Here's tonight's version:
Dice a medium or large sweet onion. Heat 2-3 tablespoons of oil in a deep frying/sauce pan (I like the ones with vertical sides, rather than the bowl-shaped ones) over medium-high heat; add in 3 cloves of mashed/pressed/diced garlic and 2 bay leaves, and stir gently until the bay leaves start to brown. Add the onion, and cook until the onion is gone mostly transparent and JUST starting to fry, stirring constantly. This can take a bit.
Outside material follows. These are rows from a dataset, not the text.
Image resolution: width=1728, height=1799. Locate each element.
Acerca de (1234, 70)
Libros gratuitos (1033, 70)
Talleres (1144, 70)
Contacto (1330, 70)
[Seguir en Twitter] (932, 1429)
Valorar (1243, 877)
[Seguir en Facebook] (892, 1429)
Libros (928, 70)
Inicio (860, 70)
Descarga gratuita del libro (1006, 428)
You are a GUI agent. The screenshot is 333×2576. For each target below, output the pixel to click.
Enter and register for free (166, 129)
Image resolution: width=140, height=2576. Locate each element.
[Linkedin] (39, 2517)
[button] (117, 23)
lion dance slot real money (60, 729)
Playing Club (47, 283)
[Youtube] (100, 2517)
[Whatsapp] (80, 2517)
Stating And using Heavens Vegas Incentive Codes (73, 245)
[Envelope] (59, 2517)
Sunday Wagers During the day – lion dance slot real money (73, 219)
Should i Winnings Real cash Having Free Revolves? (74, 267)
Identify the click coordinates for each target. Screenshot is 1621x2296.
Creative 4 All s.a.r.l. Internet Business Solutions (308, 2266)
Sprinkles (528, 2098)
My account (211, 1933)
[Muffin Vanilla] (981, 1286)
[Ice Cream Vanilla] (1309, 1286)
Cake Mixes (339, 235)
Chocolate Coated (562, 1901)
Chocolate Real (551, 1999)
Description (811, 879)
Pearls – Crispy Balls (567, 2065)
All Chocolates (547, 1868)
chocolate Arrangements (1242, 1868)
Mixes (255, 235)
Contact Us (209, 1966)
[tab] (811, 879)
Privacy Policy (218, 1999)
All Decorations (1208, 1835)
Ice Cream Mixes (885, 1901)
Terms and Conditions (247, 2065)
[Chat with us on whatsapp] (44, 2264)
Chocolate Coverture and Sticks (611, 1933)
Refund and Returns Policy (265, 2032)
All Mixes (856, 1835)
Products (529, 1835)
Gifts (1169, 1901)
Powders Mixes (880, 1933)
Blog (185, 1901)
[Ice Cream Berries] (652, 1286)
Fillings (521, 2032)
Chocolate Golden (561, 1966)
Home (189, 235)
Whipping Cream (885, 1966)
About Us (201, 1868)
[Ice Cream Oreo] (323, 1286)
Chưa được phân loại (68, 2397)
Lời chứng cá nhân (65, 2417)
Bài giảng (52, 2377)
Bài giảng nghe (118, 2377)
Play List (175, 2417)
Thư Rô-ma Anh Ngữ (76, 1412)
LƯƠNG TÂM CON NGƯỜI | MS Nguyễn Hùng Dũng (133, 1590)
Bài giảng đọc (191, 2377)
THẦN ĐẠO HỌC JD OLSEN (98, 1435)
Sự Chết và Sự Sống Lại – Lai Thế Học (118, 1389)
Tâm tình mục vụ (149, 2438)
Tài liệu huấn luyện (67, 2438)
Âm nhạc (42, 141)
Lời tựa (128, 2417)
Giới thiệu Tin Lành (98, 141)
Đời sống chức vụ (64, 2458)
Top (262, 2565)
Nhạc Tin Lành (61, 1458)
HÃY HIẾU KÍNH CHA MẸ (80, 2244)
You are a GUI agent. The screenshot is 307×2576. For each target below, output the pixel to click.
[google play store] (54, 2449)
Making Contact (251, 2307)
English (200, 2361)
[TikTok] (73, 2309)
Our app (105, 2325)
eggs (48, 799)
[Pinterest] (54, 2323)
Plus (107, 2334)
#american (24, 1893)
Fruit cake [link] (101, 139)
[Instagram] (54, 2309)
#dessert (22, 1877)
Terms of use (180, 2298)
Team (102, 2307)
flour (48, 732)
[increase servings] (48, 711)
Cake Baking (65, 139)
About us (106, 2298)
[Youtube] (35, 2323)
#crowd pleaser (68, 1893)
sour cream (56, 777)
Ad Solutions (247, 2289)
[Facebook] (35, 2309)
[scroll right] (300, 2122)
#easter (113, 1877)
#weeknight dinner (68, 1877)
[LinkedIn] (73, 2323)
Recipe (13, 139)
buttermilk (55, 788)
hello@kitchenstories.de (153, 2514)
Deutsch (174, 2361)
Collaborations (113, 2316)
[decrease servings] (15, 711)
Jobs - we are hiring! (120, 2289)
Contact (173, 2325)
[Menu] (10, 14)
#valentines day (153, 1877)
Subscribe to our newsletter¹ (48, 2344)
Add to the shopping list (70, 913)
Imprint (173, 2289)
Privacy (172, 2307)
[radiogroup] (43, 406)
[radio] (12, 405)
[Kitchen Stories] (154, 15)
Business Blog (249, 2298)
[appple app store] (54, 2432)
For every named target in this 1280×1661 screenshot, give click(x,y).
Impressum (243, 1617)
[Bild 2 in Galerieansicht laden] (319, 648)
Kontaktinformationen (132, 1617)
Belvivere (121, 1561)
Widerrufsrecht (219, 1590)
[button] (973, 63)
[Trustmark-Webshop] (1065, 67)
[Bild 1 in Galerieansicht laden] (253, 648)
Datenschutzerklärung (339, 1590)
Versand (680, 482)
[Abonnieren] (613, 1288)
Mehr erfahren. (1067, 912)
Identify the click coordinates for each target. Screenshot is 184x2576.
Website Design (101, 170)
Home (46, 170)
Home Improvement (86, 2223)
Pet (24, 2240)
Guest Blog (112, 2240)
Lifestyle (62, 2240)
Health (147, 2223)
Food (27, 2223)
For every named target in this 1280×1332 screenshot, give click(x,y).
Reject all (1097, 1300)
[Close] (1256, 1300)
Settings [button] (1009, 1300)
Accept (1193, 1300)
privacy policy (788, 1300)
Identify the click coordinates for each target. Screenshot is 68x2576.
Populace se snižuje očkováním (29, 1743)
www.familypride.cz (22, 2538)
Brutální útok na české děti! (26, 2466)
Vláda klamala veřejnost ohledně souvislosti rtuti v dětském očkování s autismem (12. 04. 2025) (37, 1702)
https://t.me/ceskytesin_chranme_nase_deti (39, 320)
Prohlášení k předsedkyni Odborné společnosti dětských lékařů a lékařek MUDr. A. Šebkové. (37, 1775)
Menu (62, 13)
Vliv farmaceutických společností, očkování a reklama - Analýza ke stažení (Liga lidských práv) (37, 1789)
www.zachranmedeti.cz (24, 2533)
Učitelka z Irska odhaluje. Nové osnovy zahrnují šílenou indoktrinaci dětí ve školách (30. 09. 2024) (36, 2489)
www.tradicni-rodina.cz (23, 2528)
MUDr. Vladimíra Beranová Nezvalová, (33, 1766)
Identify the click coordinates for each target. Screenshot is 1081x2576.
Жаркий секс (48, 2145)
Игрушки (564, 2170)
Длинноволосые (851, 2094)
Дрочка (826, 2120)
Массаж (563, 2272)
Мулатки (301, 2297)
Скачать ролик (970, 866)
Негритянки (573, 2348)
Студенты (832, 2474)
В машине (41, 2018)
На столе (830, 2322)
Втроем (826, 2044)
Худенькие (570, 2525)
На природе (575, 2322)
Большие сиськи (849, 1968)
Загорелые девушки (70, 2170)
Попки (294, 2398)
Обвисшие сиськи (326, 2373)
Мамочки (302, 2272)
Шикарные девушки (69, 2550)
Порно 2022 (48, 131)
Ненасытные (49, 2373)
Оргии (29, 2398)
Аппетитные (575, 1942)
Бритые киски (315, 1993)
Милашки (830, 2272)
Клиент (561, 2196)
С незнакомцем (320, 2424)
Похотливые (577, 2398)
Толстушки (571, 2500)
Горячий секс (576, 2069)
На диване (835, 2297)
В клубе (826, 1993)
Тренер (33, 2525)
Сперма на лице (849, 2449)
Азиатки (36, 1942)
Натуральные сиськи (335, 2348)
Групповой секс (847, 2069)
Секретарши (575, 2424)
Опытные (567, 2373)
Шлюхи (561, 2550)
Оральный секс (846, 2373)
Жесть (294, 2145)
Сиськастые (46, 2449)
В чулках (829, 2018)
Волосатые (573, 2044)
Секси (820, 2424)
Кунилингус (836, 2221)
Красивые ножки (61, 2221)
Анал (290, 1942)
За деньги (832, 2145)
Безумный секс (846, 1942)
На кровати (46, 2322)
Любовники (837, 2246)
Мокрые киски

Then add 3 teaspoons of dried basil, 2 teaspoons dried oregano, 2 teaspoons dried thyme, and a little more oil if it's going dry. Mix thoroughly, and then add one 12oz package of the Morningstar crumbles and mix again. The crumbles should cook/thaw pretty fast; as they start to, reduce the heat to medium. After stirring for about 2-3 minutes, dump in one jar of your tomato sauce of choice (I recommend a basil or olive oil & garlic variety). Grind some peppercorn into the mix, about five or six twists of a hand grinder or similar, and 3-5 tablespoons of grated parmesean cheese, and mix everything thoroughly. Let it continue cooking until it's as thick as you prefer, and serve on a pasta of your choice.

Came out quite well, though if you don't let the crumbles cook long enough they can be a bit chewy.